4. Multiple evaluations imply that many adults are interested in and concerned about the sexually charged behavior. The child is led to assume that something “bad” or “wrong” has or was occurring during the time spent with the other parent. Often caretakers and teachers are alerted to observe the child’s behavior and are given background information suggesting reasons why they need to be concerned.

Do’s and Don’ts for Mental Health Professionals

• Whenever receiving an initial referral concerning a child, always ask whether there is an intact family situation. If not, ask what type of custody and visitation arrangements are in place, to be sure there is no underlying agenda.

• If it appears that the information developed from assessment or treatment is quite likely to be used in a forensic setting, immediately make it clear there will be strict rules and conditions agreed to before any services will be provided.

• The best practice is to perform only court-ordered evaluations that allow access to all parents and children. The next best practice would be that both parents be notified and informed of the nature and reason for the services with full access to information and participation by both. With extreme caution: agree to see one party only for a specific purpose, not relating to custody itself, with a clear explanation of the limitations in making any interpretations involving the other parties. Finally, a collaborative approach with other involved professionals is likely to be a good idea.

For Custody Evaluators:

1. Be aware of contamination effects from the number of previous assessments.

2. Do not use questionable or unsubstantiated assessment methods such as dolls.

3. Develop a model and structured approach in terms of interpreting data for relevance and weight (for example, timing of allegations, alternative explanations for normal developmental behavior, possible other potential perpetrators, information from other evaluations, etc.).

4. Remember that there is no expert instrument or procedure that can say whether sexual abuse did or did not take place.


It takes a brave soul to venture into the arena of high conflict custody battles, as well as any other areas that involve allegations of sexual or physical abuse.

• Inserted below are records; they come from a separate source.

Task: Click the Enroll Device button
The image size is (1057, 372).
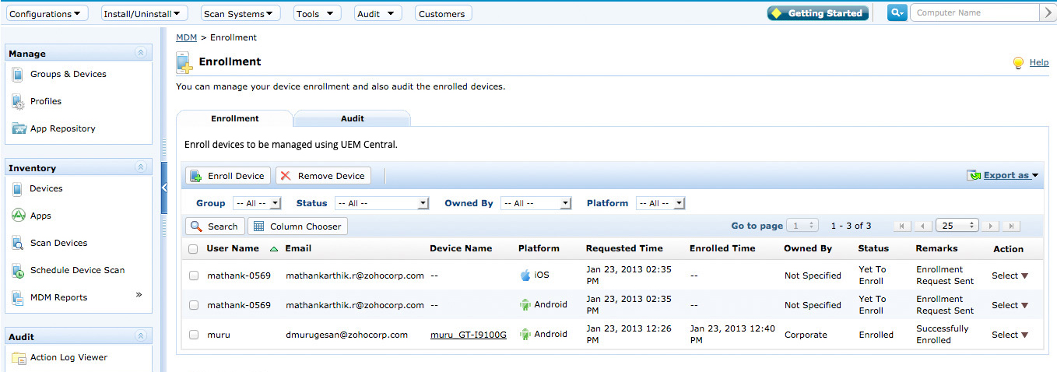Action: click(x=228, y=176)
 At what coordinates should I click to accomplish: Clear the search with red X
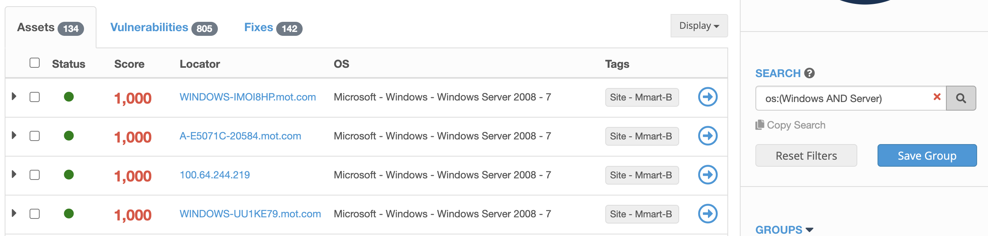click(937, 97)
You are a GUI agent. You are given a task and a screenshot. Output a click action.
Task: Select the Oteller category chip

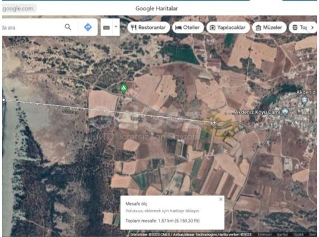click(188, 28)
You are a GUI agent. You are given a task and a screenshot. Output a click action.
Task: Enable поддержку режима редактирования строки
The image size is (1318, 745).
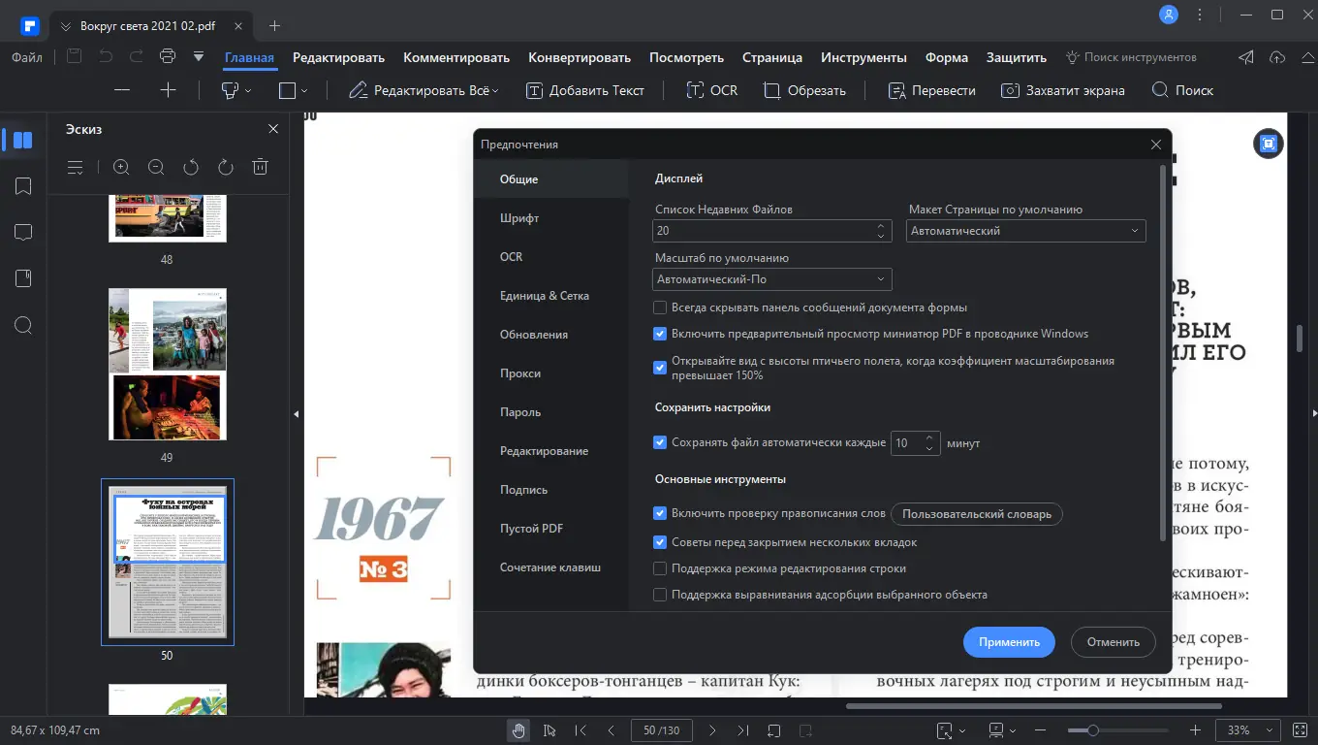point(660,567)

These cases are complex and problematic, in that concrete and objective information is scarce, with a considerable amount at stake in terms of emotional and legal consequences. Most judges dread situations in which there is ambiguous evidence and the need to make findings that pose a risk of failure to act on legitimate abuse allegations versus severe damage to parental access to relationships with
children. Attorneys who are advocating for a parent risk failing to act in the best interest of the children. Attorneys should never advise a client to get an evaluation or treatment concerning a child without notifying the other parent and providing an opportunity for them to participate in the
process. There should not be a contest to see who gets to court or the professional’s office
first. Mental health practitioners are presumably guided by children’s best interest, but there are often forces at work that involve multiple roles and becoming manipulated into questionable ethical positions. 

Courts should strongly discourage ex parte or one-sided presentations of “evaluations” or treatment findings where the source of the information is compromised by lack of access to all
information. Appointing an independent practitioner who has full access to all relevant parties, persons, and information is definitely the best practice.

The Louisiana Supreme Court case illustrates the major need for more training and education at all levels (attorneys, judges, and mental health professionals) to avoid the collateral damage done in attempting to work with cases involving sexual abuse
allegations. One of the best available resources would be the Association of Family Conciliation Courts, which has addressed this serious issue over the years in journal articles, training/workshops, and provision of model standards and guidelines for competent and ethical practice. Every national annual conference addresses the problems and developments in this area with reports from leading researchers and practitioners. May 27-29th of this year will afford a golden opportunity for practitioners and educators as the National Conference is held in New Orleans.